Healthcare innovation

Accelerated cloud adoption can fix public healthcare…

Accelerated cloud adoption can fix public healthcare…

Cloud technology has often been called a game-changer for digital health, and the pace of innovation has accelerated since the onset of the COVID-19 pandemic. In an effort to minimise disruption, organisations embraced digital innovation in various areas from medical research to clinical care. Public healthcare can leverage this momentum to address other issues such as chronic disease, ageing populations, and the rising cost of healthcare. 

A recent ACCESS Health and AWS Institute report explored the opportunities and challenges of digital solutions in public healthcare. In collaboration with AWS Institute, ACCESS Health spoke to 39 policymakers, chief medical informatics officers (CMIOs), healthcare chief information officers (CIOs), and digital health experts to better understand the industry’s perspectives on cloud adoption. Spanning 12 countries across the APAC region, the research highlighted that government and healthcare leaders have an unprecedented opportunity to unleash further innovation, by taking three key steps: create clarity on cloud data governance regulations, develop strong cloud-first policies, and prioritise cloud skills training across the region.

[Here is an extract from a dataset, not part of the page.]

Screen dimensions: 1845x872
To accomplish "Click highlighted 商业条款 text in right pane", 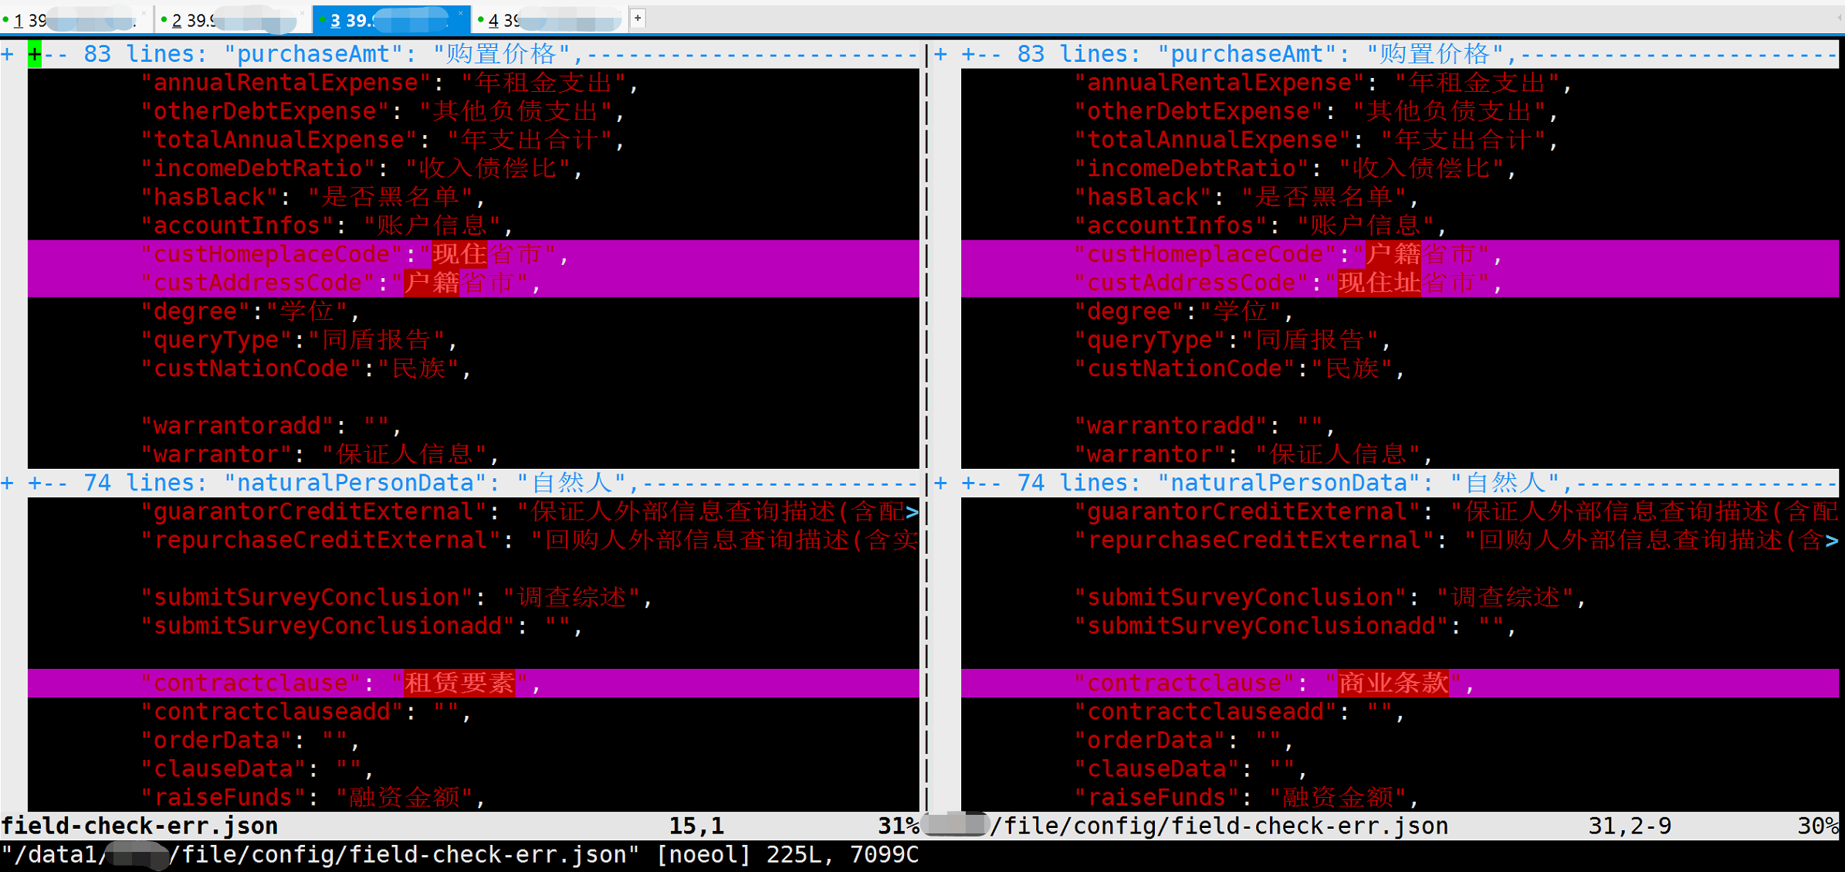I will (x=1393, y=684).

One of the report’s main findings was that healthcare organisations want clear guidance for policy frameworks. Governments that create cloud-first policies specifically for healthcare data workloads and implement risk-based regulatory frameworks based on internationally recognised standards will enable public healthcare to truly thrive in an era of technical innovation. Healthcare agencies will then have an opportunity to create connected and patient-centred healthcare systems by establishing policy frameworks with open standards for secure data interoperability and data exchange. Establishing a central digital health authority which prioritises cloud-based technology could provide governments with a clear transformation roadmap that allows organisations to build a connected healthcare ecosystem while optimising infrastructure costs and accessing scalable IT resources. Governments may also wish to consider designing policies to boost digital health innovation — such as startup-friendly procurement policies, and support networks for startups in collaboration with the private sector — to help foster a mature digital health system and realise the full potential of cloud technology.

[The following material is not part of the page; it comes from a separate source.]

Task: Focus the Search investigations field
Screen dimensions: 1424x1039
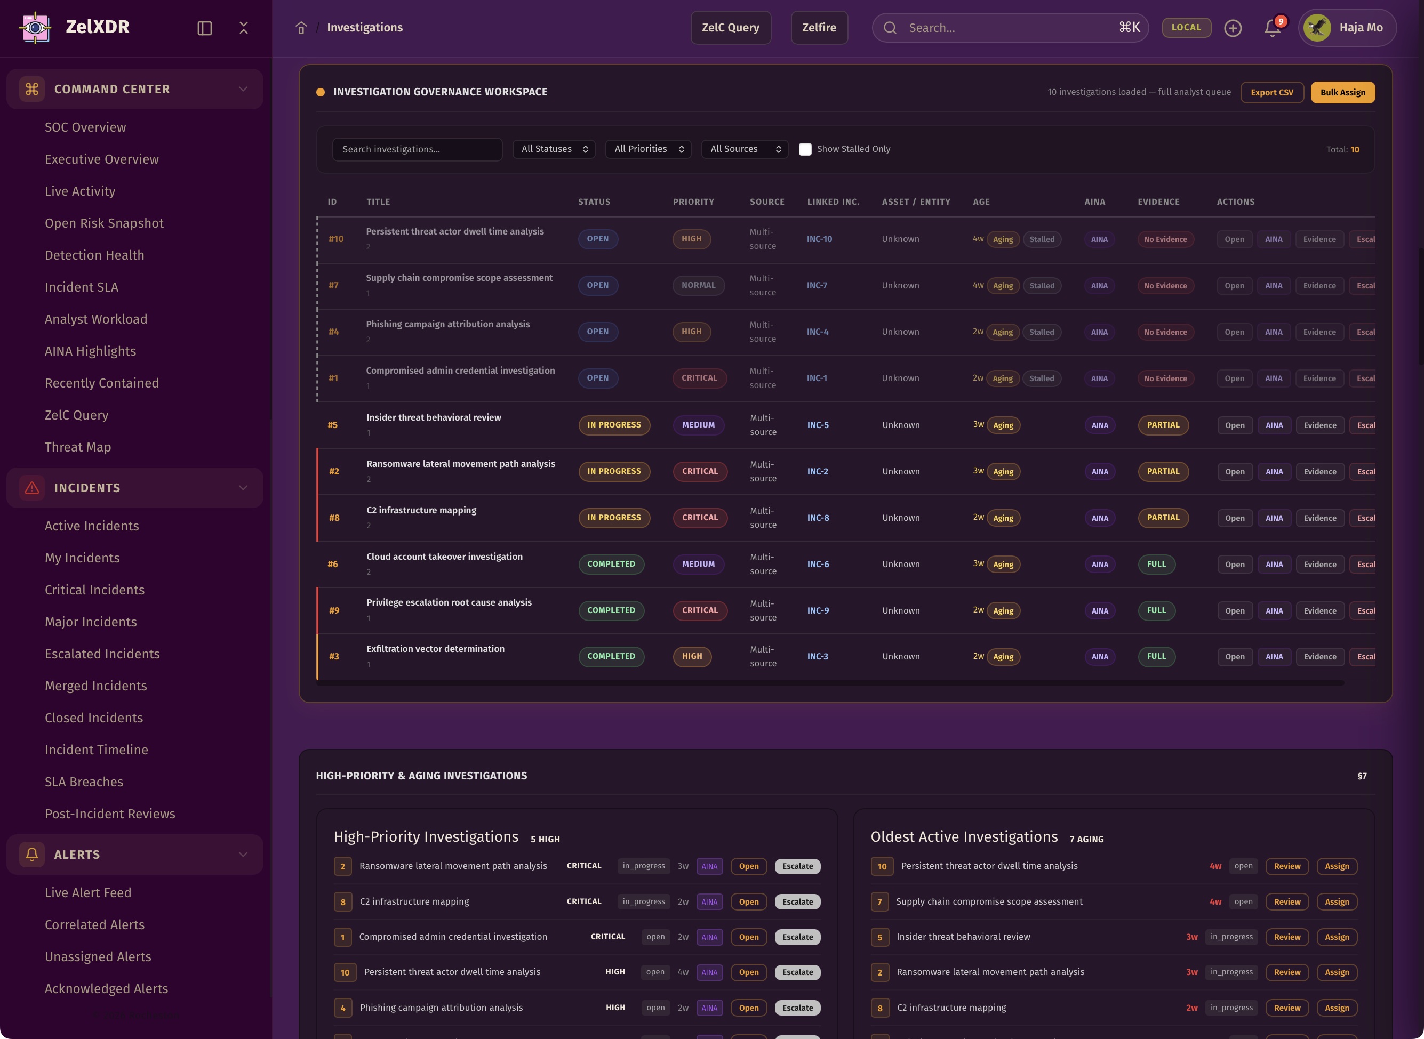Action: click(x=417, y=149)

Closing the digital skills gap across all levels was another major concern highlighted in the report. Governments have an opportunity to future-proof public healthcare by working with the industry to implement educational programs to up-skill the workforce and build human-centric digital health applications. Skills training can improve organisational efficiency, but better cloud education can also help managers and senior decision makers to fully realise the potential and capabilities of transformative innovations. The ACCESS Health and AWS Institute report noted that the general understanding of cloud services in the healthcare industry is limited, impacting the adoption of cloud services across the region’s health systems. Increased education can help close this gap and allow industry leaders to fully utilise the true potential of the cloud.

The cloud can provide healthcare organisations with the agility to innovate, simplify operations and evolve rapidly in a scalable and cost-effective way. Embracing digital transformation on the cloud can provide tangible results such as reduced waiting times, lower healthcare costs, faster diagnoses and better health outcomes. To truly harness the power of the cloud, governing bodies first need to build policies and frameworks that facilitate cloud adoption across the public health sector. The pandemic has created a rare opportunity for accelerated change, and now is the time to use that momentum to propel public healthcare into a better future.